GOAL OF THE EXERCISE
Pick out and copy every line in the material below that contains the string "pixels". Matching is case-sensitive.

TASK INPUTS
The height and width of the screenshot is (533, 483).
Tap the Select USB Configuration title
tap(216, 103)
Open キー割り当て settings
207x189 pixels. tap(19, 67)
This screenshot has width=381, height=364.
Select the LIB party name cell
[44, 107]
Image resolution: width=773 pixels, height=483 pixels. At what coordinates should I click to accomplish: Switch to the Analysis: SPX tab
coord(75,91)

* * *

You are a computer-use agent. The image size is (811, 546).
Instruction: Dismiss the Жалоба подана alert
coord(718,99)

...

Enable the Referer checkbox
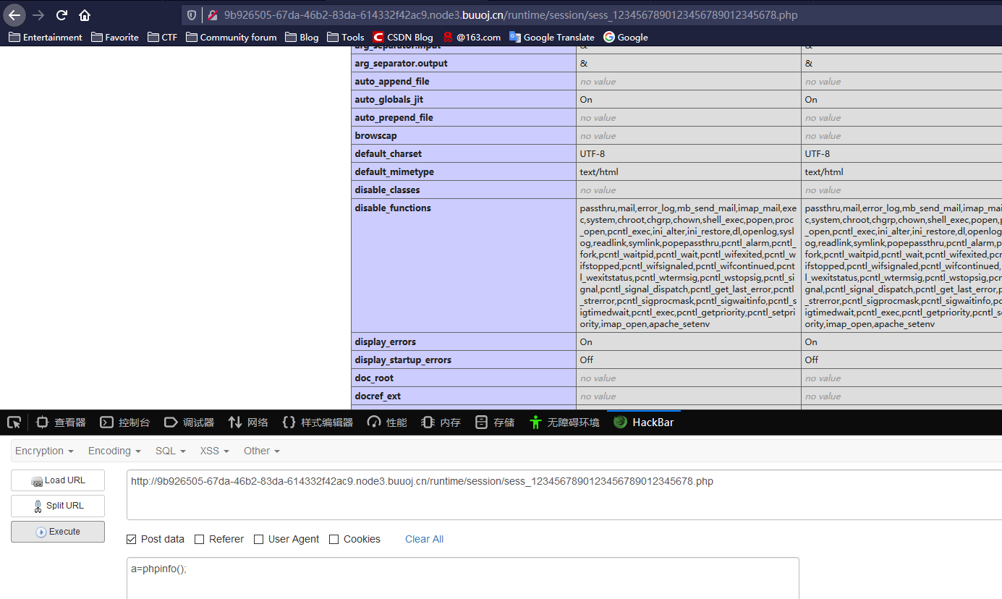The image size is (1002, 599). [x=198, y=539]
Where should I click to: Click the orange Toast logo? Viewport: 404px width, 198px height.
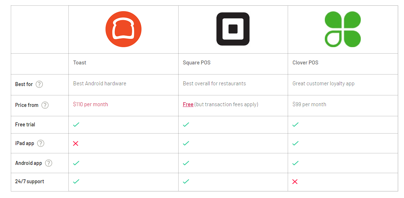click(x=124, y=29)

SOLUTION BELOW
207x189 pixels. tap(19, 67)
Image resolution: width=773 pixels, height=483 pixels. At what coordinates should I click to accomplish: Switch to the Analysis: SPX tab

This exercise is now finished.